DIRECTIONS: For the material below, set down exactly the lines between the one containing "Image resolution: width=1190" and the last line, both included, leaving every picture out.
+===+
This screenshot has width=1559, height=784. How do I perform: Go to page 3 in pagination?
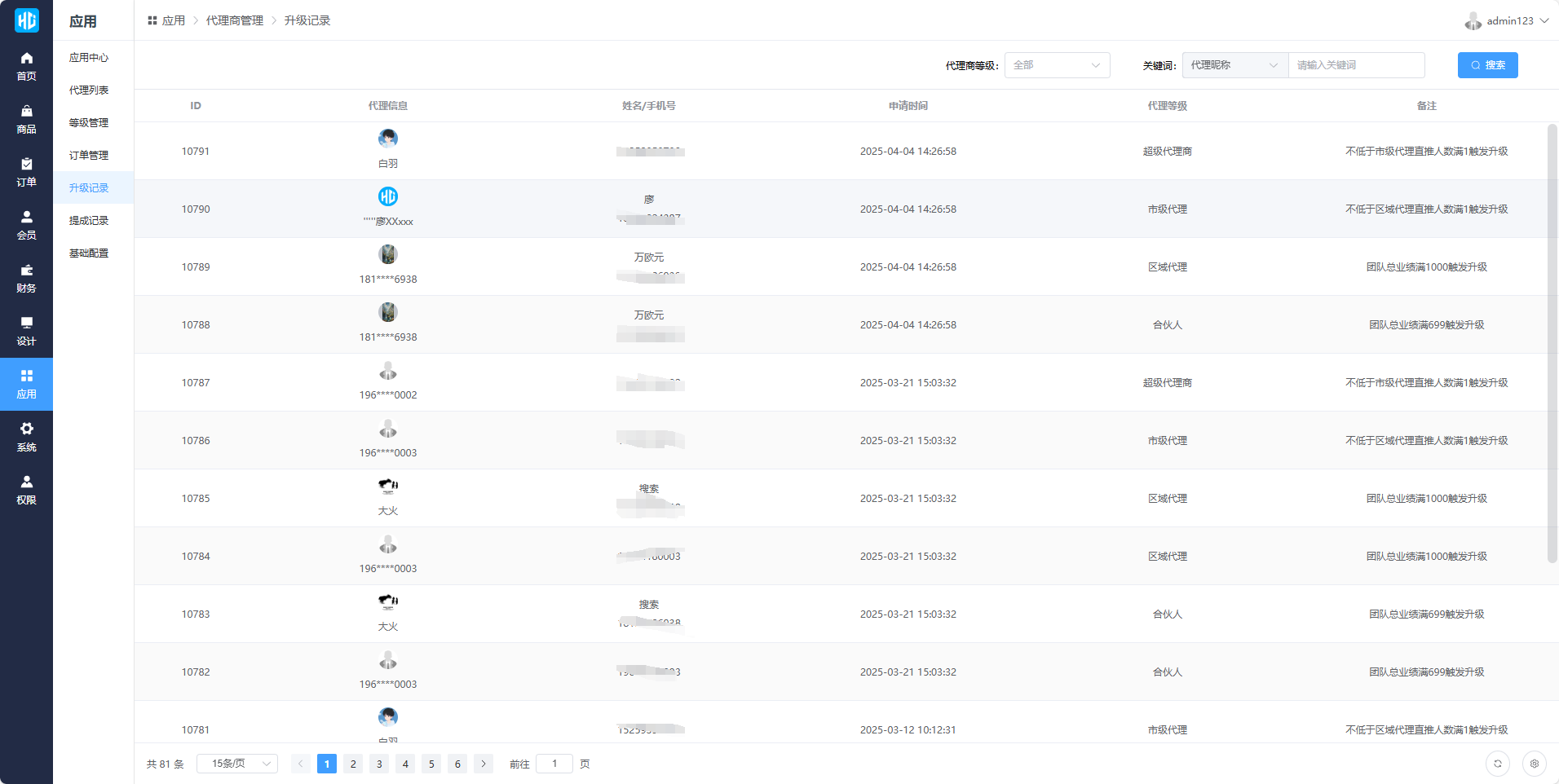379,764
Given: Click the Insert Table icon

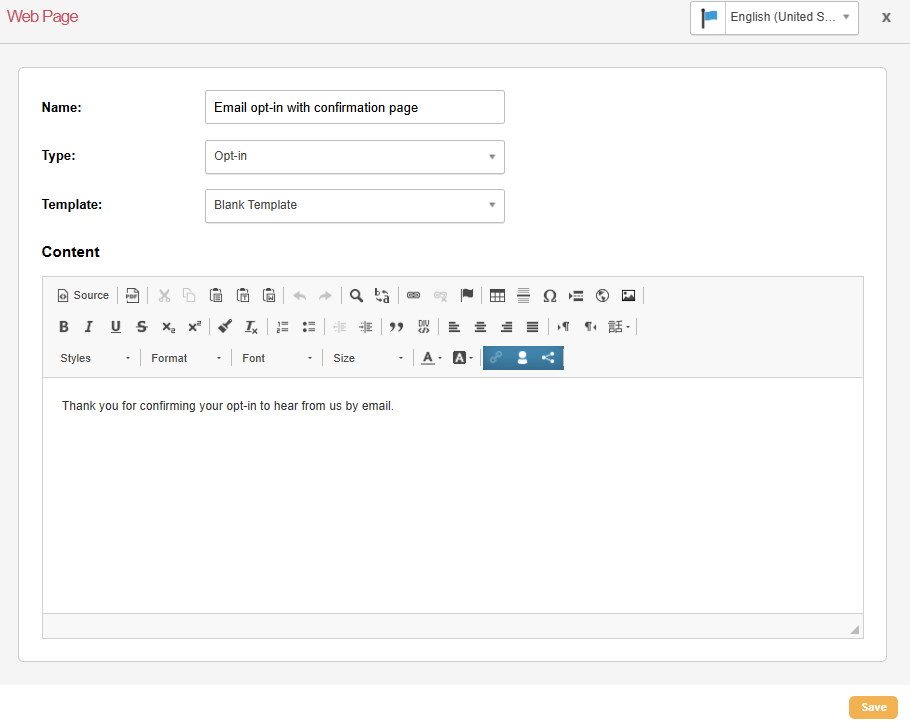Looking at the screenshot, I should 497,296.
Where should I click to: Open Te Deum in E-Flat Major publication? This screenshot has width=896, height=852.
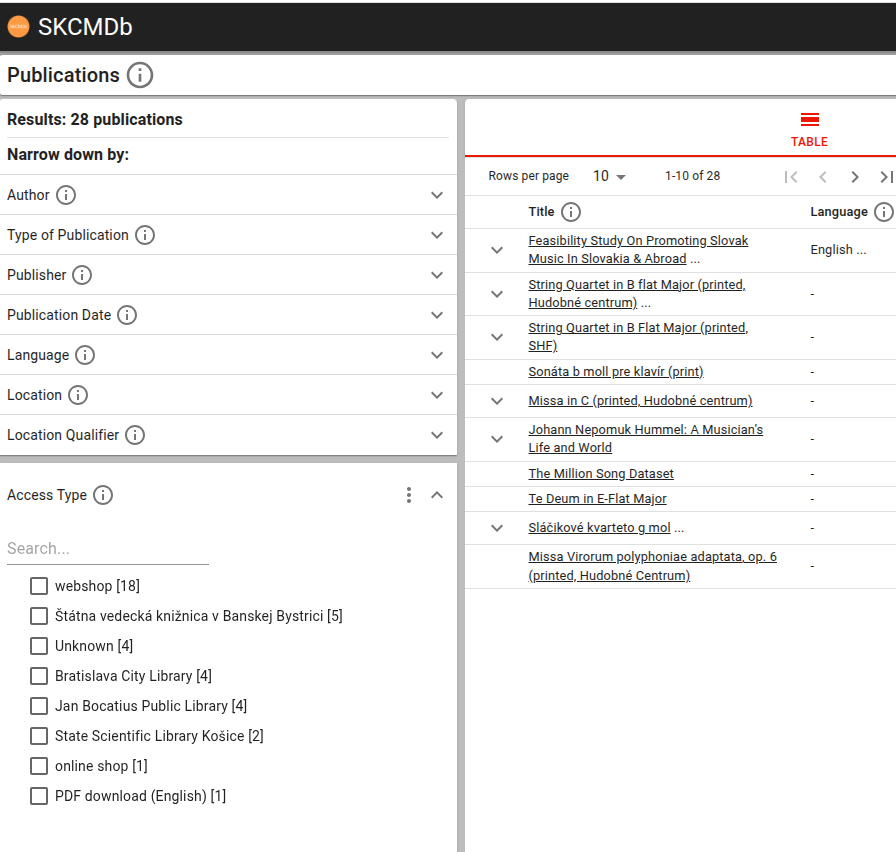(597, 499)
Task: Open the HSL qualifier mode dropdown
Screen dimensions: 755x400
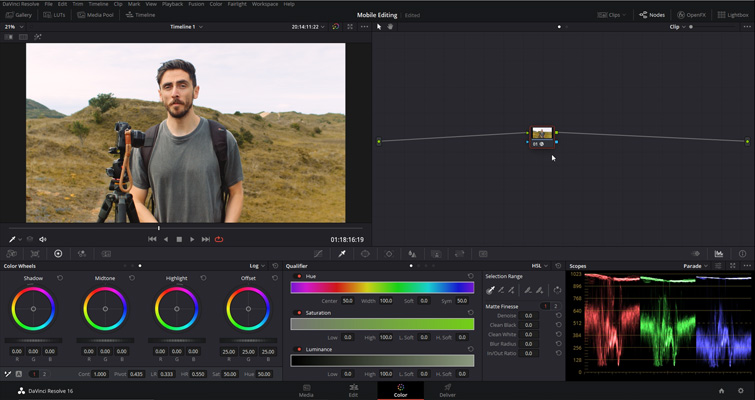Action: [x=539, y=266]
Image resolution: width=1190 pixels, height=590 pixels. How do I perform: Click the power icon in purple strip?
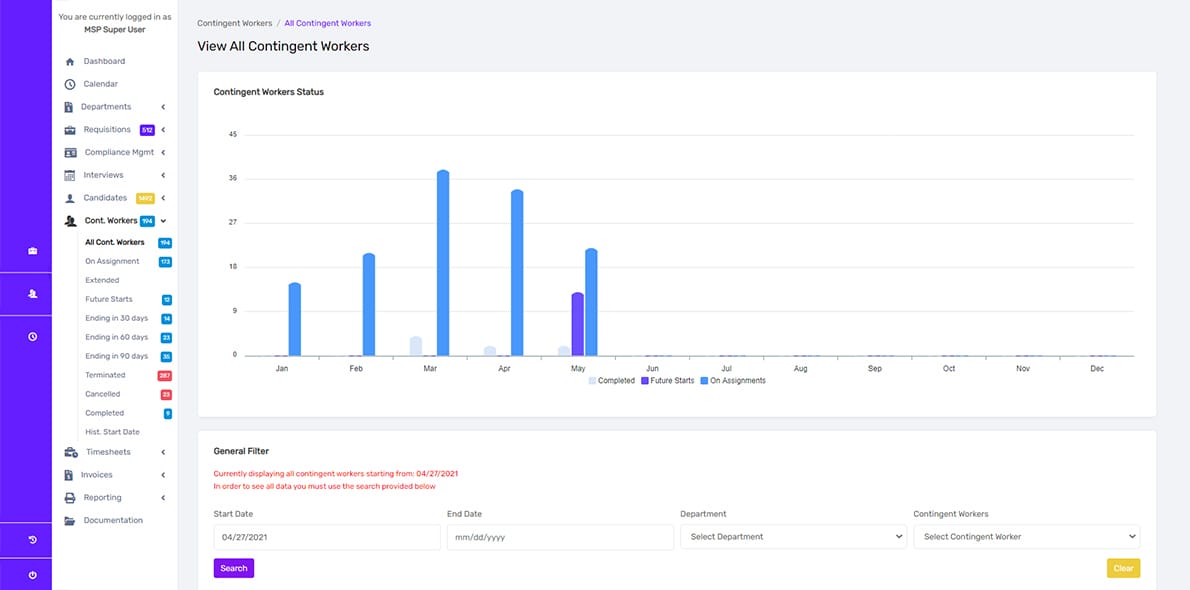pos(33,575)
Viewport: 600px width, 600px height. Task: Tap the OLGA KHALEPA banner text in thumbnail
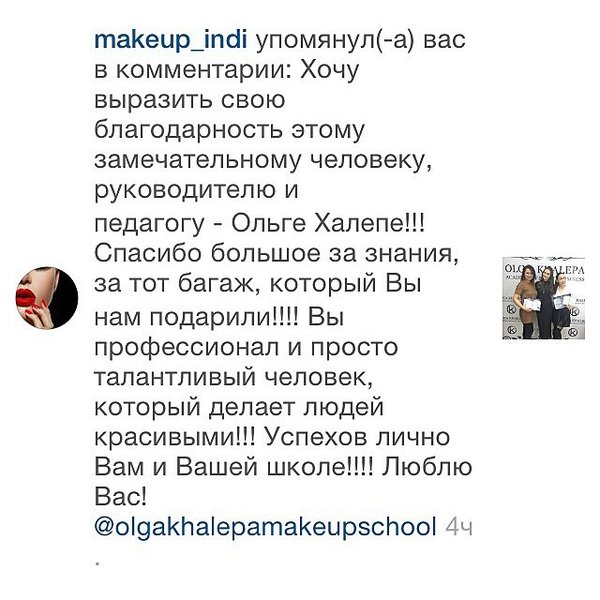(x=543, y=269)
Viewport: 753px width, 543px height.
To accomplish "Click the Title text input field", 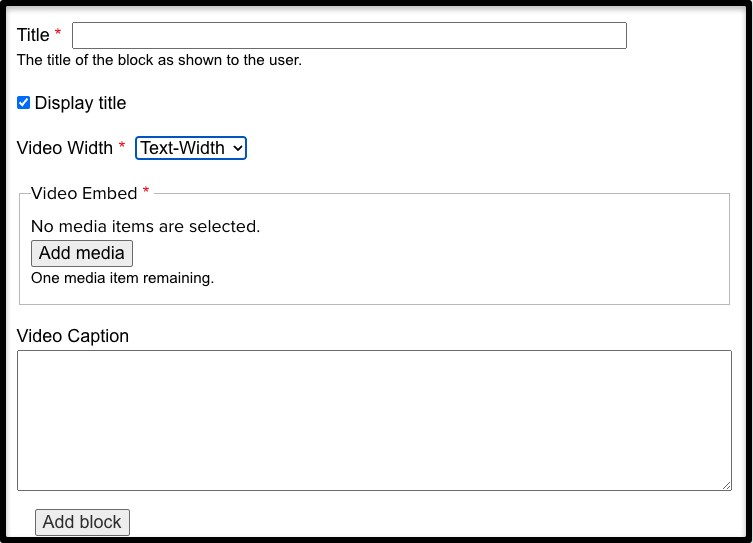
+===+
TASK SOLUTION:
Image resolution: width=1190 pixels, height=590 pixels. How do I perform: Click the power icon in purple strip?
pos(33,575)
Viewport: 600px width, 600px height. Task: Tap the OLGA KHALEPA banner text in thumbnail
(x=543, y=269)
Viewport: 753px width, 543px height.
To accomplish "Click the Title text input field", 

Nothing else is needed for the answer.